The event’s theme was “Optimising Economic Returns: The Role of Critical Minerals.”
Kavei noted that Namibia should focus on including these institutions as critical participants in the beneficiation process.
“Central government, regional governments, local authorities, and traditional authorities could all have shares in mining projects. These institutions can more effectively translate the benefits down to individual Namibians, unlike private individuals who may not contribute significantly to infrastructure development or revenue,” he said.
Kavei commended the government for its clear mining policy covering the entire value chain from prospecting to distribution.
However, he highlighted the need for stronger institutional involvement in the sector.
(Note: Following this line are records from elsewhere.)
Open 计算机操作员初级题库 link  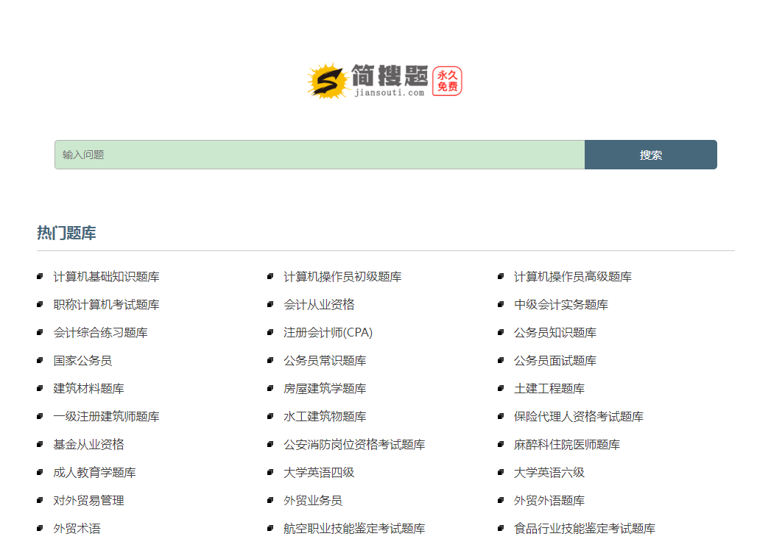(x=342, y=277)
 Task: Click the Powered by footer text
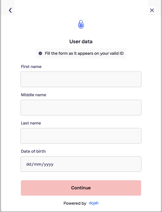coord(75,203)
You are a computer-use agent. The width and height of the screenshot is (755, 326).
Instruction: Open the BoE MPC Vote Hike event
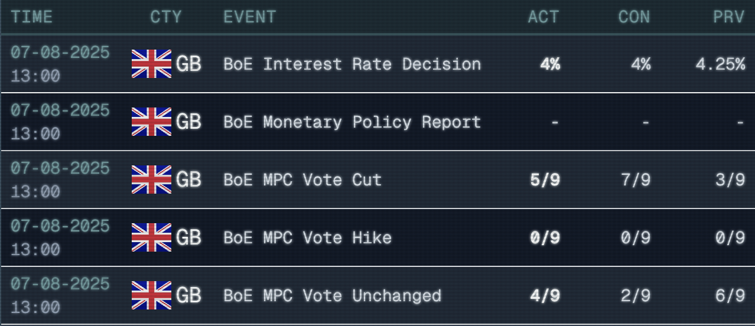307,237
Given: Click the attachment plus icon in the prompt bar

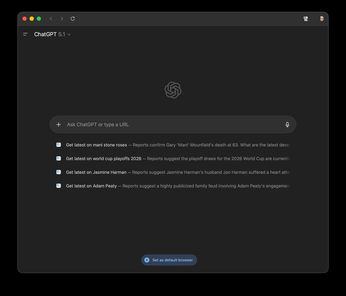Looking at the screenshot, I should [59, 125].
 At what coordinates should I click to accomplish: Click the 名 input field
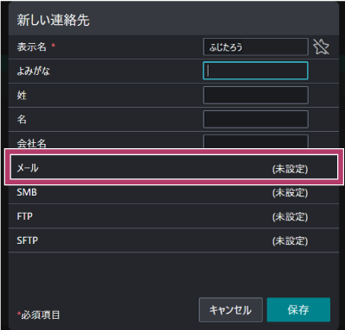(x=255, y=119)
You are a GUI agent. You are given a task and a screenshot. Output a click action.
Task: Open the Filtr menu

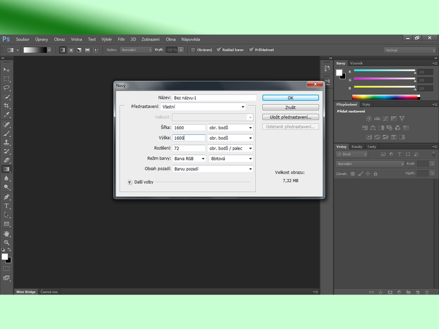pyautogui.click(x=121, y=39)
“We have made considerable efforts to integrate Namibians into the mainstream mining sector. Unfortunately, the disappointing result is that many of those given this opportunity have ended up trading their licences to foreigners. In the end, the only person who benefits is the licence holder, while Namibia as a whole does not see substantial benefits,” he added.
The lecturer also emphasised the importance of building robust institutions that can participate effectively in the mining sector, ensuring that the benefits of Namibia’s mineral wealth are more broadly distributed.
FNB’s head of Specialised Finance Lending, Franco Labuschagne, said the impact of mining on the social aspect of a community should be viewed in the long term.
“It’s about how you impact these communities. The responsibility lies with us and policymakers to ensure sustainability in our investments in an area,” he said.
He emphasised the importance of investing in smart villages, adding that this immediate yet strategic investment needs to focus on long-term benefits beyond mere financial injections.
“Speaking about smart villages, which is an immediate investment that can have a long-term impact, we need to consider more than just injecting money into these areas. We need to focus on the actual impact that will leave a lasting effect. This includes education and providing resources that the community can continue to build on long into the future,” he said.
This comes as Namibia boasts significant deposits of critical metals including uranium, diamonds, rare earth elements, lithium, copper, lead, zinc, gold, and tungsten.
These resources are vital for various industries such as nuclear energy, electronics, renewable energy, and manufacturing, positioning Namibia as a key player in the global mineral market and driving economic growth in the country.